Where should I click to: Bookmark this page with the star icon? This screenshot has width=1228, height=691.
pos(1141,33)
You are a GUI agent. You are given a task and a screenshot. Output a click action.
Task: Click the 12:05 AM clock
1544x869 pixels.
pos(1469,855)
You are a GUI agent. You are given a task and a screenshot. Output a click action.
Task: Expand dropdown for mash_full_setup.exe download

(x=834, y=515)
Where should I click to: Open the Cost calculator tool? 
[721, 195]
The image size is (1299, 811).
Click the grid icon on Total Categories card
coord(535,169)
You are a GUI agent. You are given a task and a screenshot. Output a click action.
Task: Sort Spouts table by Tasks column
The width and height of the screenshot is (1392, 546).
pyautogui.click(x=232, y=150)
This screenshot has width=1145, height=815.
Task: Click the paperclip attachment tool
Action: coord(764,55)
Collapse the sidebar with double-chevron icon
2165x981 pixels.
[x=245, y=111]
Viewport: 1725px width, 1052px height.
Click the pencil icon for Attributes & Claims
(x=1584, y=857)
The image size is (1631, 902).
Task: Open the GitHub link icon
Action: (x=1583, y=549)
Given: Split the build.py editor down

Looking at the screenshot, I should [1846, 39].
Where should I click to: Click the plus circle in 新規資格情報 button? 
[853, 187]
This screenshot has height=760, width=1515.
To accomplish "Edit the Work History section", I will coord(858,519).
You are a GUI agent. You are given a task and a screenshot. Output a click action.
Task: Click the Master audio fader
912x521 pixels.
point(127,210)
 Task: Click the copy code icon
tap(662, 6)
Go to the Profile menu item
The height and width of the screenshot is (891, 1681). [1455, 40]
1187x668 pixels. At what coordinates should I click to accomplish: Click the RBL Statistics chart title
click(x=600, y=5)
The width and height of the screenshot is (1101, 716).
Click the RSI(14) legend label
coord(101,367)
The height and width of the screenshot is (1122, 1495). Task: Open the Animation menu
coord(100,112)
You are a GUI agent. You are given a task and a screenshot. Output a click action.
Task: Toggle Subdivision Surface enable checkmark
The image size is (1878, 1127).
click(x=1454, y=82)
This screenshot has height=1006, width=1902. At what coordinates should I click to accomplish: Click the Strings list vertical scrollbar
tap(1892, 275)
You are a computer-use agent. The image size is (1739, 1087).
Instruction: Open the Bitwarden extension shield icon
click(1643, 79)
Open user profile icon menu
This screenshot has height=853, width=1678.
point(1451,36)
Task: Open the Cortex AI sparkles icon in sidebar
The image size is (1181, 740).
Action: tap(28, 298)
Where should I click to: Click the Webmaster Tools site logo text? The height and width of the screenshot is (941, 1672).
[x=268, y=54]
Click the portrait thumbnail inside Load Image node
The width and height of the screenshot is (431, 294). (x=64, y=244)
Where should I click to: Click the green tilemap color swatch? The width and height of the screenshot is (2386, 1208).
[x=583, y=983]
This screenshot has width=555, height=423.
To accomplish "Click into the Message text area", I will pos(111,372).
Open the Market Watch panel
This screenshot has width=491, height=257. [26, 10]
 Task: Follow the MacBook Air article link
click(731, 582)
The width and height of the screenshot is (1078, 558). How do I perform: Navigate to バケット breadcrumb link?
══════════
## WHAT THE TASK REQUIRES
How many lines in the data above hold the word "sidebar"? Answer with the number alone.

## TASK ANSWER
2